### Instructions for the task
Once you find the line with "You are a GUI", transcribe it and all the lines that follow to the end of the data, exactly as written; skip any pictures.

[Stored records]
-.-.-
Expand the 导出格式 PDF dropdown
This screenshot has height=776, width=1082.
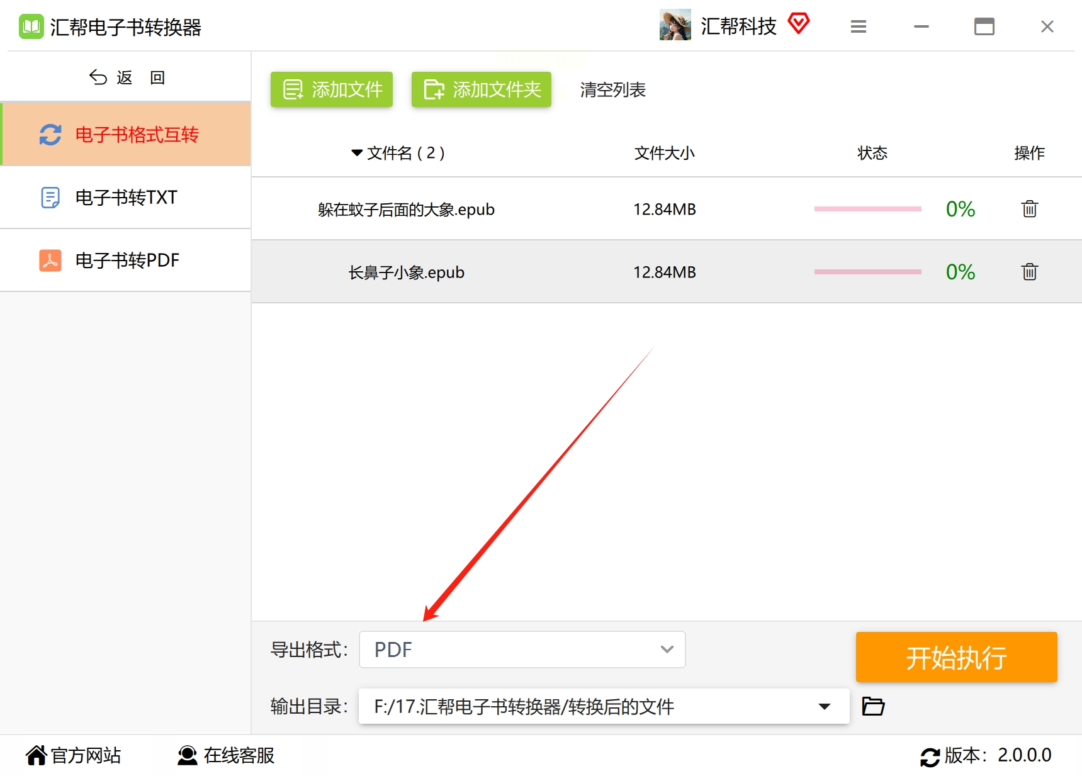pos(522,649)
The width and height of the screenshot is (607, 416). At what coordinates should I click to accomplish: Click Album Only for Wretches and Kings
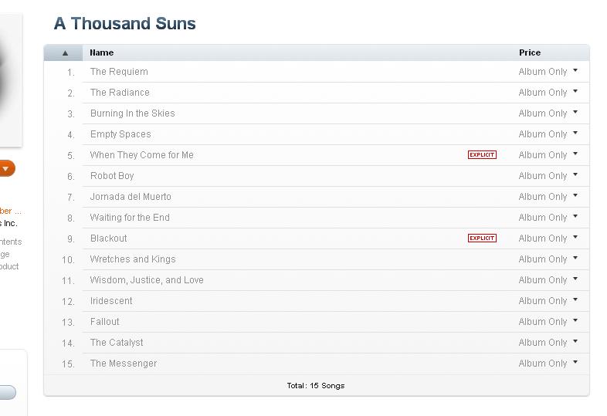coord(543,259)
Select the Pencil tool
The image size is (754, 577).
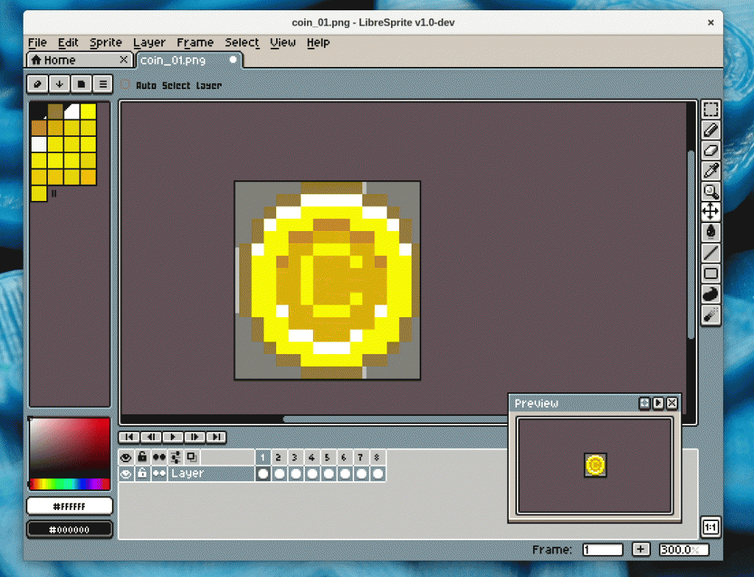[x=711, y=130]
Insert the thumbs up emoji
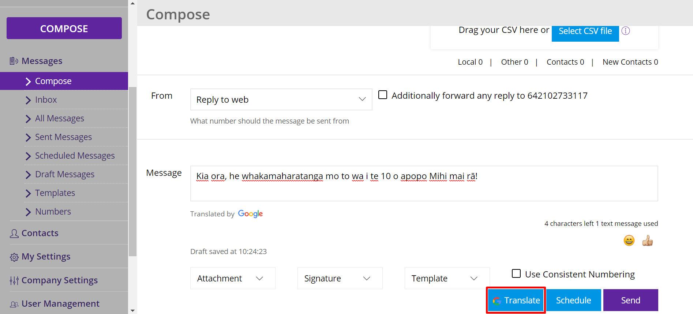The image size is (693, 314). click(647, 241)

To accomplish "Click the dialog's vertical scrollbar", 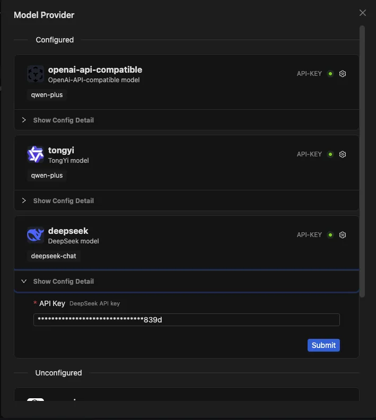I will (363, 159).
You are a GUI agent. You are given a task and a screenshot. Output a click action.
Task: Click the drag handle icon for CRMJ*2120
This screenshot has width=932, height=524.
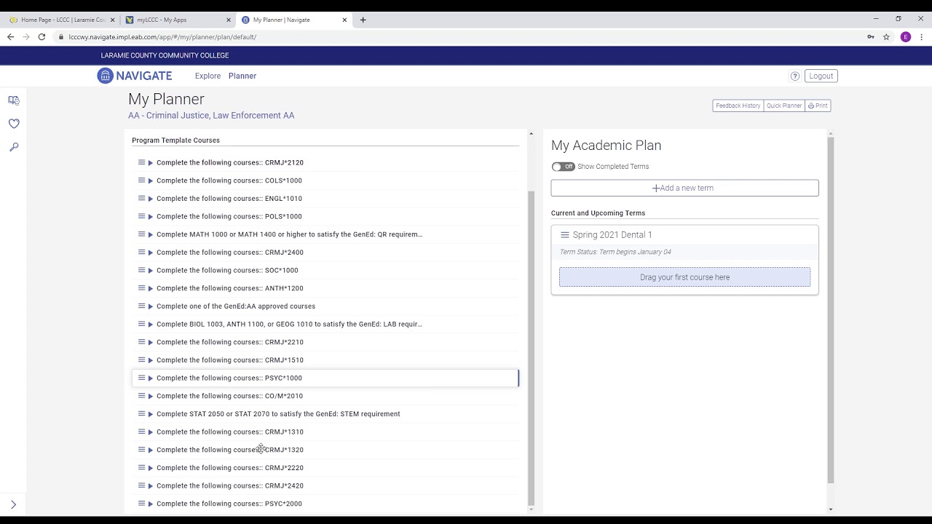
-.-.-
### Output below
You are a GUI agent. You are given a task and a screenshot. Output a click action.
Task: Click the drag handle icon for CRMJ*2120
This screenshot has width=932, height=524.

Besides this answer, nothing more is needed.